Consuelo Pedreros se integró fácilmente al trabajo en el Centro de Atención a la Mujer y la Infancia. Fue acogida amablemente por la Directora del centro y presentada al pequeño equipo de trabajo de esa unidad municipal. Le indicaron con precisión las tareas que debía realizar, y le dieron a leer el Protocolo de atención con que debía actuar ante los ‘casos’.
Como la Municipalidad de La Pintana estaba muy distante de su casa no podía ir en bicicleta. Tres horas le ocupaba ir y venir en los medios de locomoción pública, tiempo que hubiera querido aprovechar de algún modo, pero era demasiada la aglomeración de gente en el bus y en el Metro, durante gran parte del trayecto, que ni siquiera llegó a imaginarse cómo pudiera ocupar esas horas con provecho. Por suerte el trabajo era de media jornada, y le ocupaba solamente los días lunes, miércoles y jueves.
Estaba entusiasmada, le gustaba encontrarse con las personas, atender sus casos, lo que hacía con especial dedicación y afecto. Hubiera querido dedicarle a cada persona mucho más tiempo que el que podía, pero eran muchas las situaciones que debía atender.
Así conoció a mujeres, niños, niñas y adolescentes con maltrato físico y psicológico, supo de abusos sexuales diversos, de retraso mental y problemas psicosociales crónicos, de crisis familiares y trastornos emocionales, de problemas económicos básicos, de negligencias severas de los padres con los hijos que deambulan por las calles, de alcoholismo y drogadicción de varios tipos y niveles de gravedad, de niños y adolescentes que sus padres declaran que son rebeldes e incontrolables, o retraídos y pasivos, o hiperkinéticos, o malos y agresivos, etc. Llegaban también muchas personas a quejarse del comportamiento de los vecinos, y de jóvenes drogadictos y alcoholizados, y de pandillas de muchachos agresivos que no dejaban ocasión de molestar, agredir y robar en las casas.
Esos eran los problemas reales que Consuelo escuchaba cada día; pero también estaban las personas que llegaban a aprovecharse de los servicios municipales, y que con relatos ficticios y a menudo inverosímiles querían despertar la compasión de la asistente social y obtener algún beneficio. Consuelo tenía intuición para darse cuenta de esas intenciones, y además, a menudo era puesta en guardia por alguna de sus compañeras de trabajo.
Estaban también, y no eran pocas, las personas, especialmente de tercera edad, que iban al Centro con la única intención de escapar por un momento de la soledad en que se encontraban y hablar con alguien que las escuchara. Consuelo les dedicaba todo el poco tiempo que le estaba permitido hacerlo, pues si se alargaba la conversación las personas se iban sumando en la sala de espera.

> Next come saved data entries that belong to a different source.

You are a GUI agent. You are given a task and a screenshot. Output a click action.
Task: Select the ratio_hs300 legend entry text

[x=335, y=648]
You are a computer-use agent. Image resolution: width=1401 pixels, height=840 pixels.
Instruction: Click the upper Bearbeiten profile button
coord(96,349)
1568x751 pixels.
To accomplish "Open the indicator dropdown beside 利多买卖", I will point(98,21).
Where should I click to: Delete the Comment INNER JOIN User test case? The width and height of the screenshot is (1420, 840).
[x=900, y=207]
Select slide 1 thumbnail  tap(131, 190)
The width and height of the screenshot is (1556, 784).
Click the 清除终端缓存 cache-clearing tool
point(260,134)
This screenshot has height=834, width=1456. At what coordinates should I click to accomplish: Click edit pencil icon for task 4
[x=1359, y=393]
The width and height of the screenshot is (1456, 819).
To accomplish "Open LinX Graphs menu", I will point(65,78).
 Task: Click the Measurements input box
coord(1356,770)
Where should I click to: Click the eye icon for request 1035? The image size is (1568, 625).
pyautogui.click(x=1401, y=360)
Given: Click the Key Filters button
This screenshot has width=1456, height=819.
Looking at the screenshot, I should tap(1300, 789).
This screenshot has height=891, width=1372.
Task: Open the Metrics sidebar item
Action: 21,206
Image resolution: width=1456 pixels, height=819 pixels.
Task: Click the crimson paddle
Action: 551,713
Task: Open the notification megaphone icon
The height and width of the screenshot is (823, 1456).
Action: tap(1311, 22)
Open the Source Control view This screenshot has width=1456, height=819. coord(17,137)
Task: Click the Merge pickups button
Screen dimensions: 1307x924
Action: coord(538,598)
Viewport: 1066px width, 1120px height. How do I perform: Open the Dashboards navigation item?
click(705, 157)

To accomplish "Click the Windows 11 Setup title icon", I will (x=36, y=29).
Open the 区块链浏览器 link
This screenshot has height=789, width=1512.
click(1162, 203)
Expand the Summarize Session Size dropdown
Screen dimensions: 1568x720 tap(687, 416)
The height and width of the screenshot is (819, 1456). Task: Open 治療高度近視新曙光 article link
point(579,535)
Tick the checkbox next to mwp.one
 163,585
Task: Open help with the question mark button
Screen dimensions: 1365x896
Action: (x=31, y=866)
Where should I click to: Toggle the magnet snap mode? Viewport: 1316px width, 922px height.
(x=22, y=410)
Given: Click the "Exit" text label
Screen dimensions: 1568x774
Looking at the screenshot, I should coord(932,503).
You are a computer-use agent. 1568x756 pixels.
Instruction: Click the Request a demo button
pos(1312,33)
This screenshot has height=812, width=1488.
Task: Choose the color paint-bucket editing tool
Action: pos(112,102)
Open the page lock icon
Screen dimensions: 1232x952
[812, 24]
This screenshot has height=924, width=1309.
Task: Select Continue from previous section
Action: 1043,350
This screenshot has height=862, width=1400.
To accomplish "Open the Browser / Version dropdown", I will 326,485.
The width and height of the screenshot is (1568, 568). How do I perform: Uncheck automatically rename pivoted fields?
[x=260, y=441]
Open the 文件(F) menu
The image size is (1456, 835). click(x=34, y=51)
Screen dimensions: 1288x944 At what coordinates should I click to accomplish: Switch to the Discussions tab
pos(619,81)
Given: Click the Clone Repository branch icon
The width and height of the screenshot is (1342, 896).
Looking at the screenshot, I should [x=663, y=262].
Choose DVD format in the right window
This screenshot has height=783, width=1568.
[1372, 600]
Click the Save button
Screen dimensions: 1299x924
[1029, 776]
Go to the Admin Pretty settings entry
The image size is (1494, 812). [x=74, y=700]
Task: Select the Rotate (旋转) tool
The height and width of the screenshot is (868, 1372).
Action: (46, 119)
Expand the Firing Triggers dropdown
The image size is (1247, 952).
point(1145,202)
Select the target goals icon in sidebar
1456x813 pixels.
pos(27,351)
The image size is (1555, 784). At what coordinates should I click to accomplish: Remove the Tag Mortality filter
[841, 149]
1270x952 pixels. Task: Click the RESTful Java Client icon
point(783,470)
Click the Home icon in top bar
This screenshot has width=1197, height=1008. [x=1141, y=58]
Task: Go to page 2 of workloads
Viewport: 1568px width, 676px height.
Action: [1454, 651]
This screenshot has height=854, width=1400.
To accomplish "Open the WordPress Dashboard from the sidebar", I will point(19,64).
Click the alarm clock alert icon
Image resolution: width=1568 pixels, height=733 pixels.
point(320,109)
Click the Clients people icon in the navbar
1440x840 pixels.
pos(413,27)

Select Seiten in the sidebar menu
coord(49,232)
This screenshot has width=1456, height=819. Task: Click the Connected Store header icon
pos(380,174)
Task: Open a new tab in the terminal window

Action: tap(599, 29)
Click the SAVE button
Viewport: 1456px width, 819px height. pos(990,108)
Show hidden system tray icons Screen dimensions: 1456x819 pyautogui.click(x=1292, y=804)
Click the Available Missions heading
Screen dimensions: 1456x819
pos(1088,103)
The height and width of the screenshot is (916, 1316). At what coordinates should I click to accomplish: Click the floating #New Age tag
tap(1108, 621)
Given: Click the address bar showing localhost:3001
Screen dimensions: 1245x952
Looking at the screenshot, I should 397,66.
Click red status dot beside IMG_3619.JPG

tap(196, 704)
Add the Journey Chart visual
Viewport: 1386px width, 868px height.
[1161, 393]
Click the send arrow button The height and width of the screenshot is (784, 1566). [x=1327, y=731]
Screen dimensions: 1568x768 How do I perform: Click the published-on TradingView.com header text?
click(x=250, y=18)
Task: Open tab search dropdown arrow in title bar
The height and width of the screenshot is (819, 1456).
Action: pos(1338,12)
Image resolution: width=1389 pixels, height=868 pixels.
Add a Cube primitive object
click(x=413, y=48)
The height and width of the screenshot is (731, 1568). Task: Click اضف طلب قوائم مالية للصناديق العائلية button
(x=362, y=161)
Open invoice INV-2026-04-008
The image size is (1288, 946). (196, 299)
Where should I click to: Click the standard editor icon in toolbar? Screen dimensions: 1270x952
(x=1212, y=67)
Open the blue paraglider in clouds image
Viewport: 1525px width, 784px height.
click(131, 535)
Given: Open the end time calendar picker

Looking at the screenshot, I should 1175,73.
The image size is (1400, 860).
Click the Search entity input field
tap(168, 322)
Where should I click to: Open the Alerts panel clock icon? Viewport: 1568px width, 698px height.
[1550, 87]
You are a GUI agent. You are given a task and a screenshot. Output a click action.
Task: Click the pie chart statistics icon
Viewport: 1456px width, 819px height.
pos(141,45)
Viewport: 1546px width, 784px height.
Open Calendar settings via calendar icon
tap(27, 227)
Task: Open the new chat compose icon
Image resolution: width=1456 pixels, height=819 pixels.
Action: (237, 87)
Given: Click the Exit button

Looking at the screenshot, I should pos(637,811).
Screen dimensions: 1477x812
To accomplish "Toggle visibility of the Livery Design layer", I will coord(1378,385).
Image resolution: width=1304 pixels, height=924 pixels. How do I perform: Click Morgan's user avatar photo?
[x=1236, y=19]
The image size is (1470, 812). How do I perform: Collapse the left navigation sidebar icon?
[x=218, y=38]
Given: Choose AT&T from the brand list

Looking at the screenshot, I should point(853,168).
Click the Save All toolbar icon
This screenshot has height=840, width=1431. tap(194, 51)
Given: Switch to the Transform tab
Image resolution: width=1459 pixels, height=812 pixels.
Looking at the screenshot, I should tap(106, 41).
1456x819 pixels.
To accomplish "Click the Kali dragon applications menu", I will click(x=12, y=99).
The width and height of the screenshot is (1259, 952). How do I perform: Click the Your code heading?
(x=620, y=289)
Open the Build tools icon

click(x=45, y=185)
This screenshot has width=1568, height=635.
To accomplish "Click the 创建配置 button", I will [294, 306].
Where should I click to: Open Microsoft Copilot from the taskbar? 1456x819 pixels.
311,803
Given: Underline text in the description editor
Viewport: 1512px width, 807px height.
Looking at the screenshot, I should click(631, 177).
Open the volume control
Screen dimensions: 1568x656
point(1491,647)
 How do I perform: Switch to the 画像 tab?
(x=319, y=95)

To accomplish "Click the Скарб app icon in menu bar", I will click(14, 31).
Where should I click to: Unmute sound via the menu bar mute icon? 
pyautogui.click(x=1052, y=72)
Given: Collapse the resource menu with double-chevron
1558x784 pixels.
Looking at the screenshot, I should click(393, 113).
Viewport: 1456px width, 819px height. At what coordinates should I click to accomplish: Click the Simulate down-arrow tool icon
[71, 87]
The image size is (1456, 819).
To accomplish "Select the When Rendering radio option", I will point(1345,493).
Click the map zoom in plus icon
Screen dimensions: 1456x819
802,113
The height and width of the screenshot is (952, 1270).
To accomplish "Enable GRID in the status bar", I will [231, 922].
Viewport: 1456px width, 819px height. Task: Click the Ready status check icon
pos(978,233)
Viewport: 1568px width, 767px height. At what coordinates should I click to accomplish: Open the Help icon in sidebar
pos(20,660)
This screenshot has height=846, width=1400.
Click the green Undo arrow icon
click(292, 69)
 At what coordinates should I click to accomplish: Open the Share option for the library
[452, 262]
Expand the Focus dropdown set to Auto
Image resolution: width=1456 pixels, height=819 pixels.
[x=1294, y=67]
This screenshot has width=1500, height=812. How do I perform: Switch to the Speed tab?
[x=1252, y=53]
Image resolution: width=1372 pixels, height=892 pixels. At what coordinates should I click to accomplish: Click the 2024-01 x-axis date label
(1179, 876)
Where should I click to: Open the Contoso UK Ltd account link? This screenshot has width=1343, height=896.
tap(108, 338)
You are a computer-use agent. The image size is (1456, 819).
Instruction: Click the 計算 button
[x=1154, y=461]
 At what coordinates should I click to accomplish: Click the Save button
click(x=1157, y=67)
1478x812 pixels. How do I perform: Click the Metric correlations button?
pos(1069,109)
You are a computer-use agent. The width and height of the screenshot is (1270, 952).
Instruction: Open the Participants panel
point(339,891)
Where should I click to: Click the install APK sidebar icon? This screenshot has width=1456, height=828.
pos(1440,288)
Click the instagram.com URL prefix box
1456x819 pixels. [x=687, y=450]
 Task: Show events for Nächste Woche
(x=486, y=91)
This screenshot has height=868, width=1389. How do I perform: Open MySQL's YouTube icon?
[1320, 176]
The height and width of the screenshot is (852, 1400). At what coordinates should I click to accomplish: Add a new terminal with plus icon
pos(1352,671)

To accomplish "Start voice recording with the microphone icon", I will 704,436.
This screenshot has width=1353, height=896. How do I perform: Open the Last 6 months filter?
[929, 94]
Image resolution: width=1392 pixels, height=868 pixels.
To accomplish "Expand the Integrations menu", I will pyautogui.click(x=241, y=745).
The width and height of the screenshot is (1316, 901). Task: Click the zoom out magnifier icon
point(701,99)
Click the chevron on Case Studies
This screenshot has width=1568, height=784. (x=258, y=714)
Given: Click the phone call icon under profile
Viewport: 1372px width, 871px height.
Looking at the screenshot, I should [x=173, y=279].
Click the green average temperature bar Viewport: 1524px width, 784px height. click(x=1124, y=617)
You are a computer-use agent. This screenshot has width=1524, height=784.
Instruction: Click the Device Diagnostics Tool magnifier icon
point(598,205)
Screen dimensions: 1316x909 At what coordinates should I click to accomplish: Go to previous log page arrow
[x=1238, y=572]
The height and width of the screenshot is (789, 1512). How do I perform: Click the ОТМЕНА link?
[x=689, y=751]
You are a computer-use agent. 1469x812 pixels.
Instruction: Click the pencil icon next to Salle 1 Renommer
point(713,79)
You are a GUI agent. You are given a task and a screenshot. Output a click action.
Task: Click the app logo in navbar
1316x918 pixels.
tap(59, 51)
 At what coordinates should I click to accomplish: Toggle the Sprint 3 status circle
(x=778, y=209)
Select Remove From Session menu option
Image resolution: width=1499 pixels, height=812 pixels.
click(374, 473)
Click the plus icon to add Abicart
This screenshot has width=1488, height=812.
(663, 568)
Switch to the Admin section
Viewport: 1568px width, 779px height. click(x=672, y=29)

El trabajo de Consuelo no ofrecía mayor complejidad en cuanto al cumplimiento del protocolo municipal. Debía llenar para cada caso una ficha y derivar la persona al servicio o al profesional correspondiente al caso. Pero psicológicamente era para ella fatigante, pues su natural predisposición la llevaba a sentir los problemas de los otros como si tuviera en ellos alguna participación. Sus colegas, que no tardaron en darse cuenta que Consuelo era una joven dotada de una especial sensibilidad con el sufrimiento humano, le recomendaban que no se involucrara, que el trabajo de ellas era estrictamente profesional y que debía limitarse al cumplimiento de los protocolos establecidos.
A Consuelo le costaba no involucrarse con las personas que iba conociendo; pero no tardó en comprender que era necesario lograrlo, crearse una cierta coraza de insensibilidad, porque de lo contrario el trabajo sería para ella psicológicamente devastador. Se lo habían enseñado reiteradamente en la Universidad; pero al mismo tiempo le habían inculcado que el servicio social debe centrarse en las personas, considerarlas en su integridad, o sea prestando atención a todos los aspectos de sus personalidades y de sus vidas, y ello por cierto involucraba los sentimientos y las emociones, los problemas y los dolores.
Consuelo siempre había pensado que había algo de contradictorio en ambas enseñanzas, y se había quedado con la idea del servicio integral, pensando que en la realidad ella tendría la fuerza moral suficiente para sobrellevar con generosidad el sufrimiento ajeno. Sólo que no se había imaginado que eran tantos los dolores y heridas, y tantas las personas que los experimentaban con demasiada intensidad.
¿Cómo hacer para no convertirse en una burócrata insensible? Se lo preguntaba a menudo, especialmente cuando volvía del trabajo en las micros y el Metro repletos de personas cansadas, irritables, cuyos problemas en el trabajo y en sus casas le parecía que podía intuir por los gestos, los rostros, los labios apretados y las muy escasas sonrisas que veía a su alrededor.